Data compression can reduce the space required to store a single payload. That's not what's going here. I mean, I understand what you're saying, but calling this compression seems counter-productive to understand what's going on.
I think it is useful to consider this a form of lossless compression not only because it technically is a form of lossless compression but also because a simple compression algorithm like this is a good introduction to the various tradeoffs that compression algorithms can have.
This is an instance of dictionary encoding where terms are words and dictionary code space is the entire machine addressing space (heap).
The disadvantage of this approach is that you can only "deduplicate" words that are exactly the same and you cannot remove duplicated substrings. Another disadvantage is that the dictionary code size is 8 bytes which means you achieve some saving only for words that are longer than 8 bytes (plus some other overhead for the interning index).
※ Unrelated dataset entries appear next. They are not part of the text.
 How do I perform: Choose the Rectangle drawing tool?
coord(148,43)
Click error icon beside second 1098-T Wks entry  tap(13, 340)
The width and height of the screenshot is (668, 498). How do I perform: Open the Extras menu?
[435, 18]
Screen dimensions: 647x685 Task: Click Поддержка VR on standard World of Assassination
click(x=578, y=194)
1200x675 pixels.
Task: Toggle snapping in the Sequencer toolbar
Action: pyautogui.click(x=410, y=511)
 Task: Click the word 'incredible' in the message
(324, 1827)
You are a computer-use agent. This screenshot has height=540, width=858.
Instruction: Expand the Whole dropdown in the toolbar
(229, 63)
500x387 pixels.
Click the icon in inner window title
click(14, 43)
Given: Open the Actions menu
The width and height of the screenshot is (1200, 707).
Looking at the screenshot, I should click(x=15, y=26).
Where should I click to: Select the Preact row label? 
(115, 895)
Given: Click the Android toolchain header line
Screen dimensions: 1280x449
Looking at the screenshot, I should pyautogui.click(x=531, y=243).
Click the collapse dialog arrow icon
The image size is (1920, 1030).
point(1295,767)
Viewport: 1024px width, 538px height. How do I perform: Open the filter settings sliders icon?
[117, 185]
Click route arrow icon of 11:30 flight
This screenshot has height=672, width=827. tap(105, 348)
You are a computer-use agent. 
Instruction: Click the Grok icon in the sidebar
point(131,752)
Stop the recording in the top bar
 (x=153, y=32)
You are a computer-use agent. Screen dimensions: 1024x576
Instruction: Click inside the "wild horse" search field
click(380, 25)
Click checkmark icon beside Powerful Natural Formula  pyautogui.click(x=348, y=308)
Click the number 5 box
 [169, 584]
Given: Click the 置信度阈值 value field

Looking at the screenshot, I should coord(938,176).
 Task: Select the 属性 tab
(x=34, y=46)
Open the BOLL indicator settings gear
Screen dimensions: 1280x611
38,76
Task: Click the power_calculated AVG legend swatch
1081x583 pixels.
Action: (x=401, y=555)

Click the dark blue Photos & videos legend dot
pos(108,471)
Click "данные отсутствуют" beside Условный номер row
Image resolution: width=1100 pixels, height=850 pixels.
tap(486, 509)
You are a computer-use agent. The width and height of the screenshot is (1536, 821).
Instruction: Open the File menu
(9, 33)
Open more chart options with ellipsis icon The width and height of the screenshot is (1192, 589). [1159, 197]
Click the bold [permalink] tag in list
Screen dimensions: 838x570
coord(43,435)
Compression algorithms that use dictionary encoding typically use code/symbol sizes smaller than 64 bits, often using variable length encoded numbers encoded with some kind of entropy coding that is able to use short bit sequences for codes representing dictionary entries appearing often and longer bit sequences for less frequent ones.
But the idea is the same. During decompression you read each "number" from the compressed stream and you use it effectively to index an array that contains the target (sub)strings.
The algorithm in the post just interprets the 64-bit dictionary code as an index in the giant array that is the machine addressing space.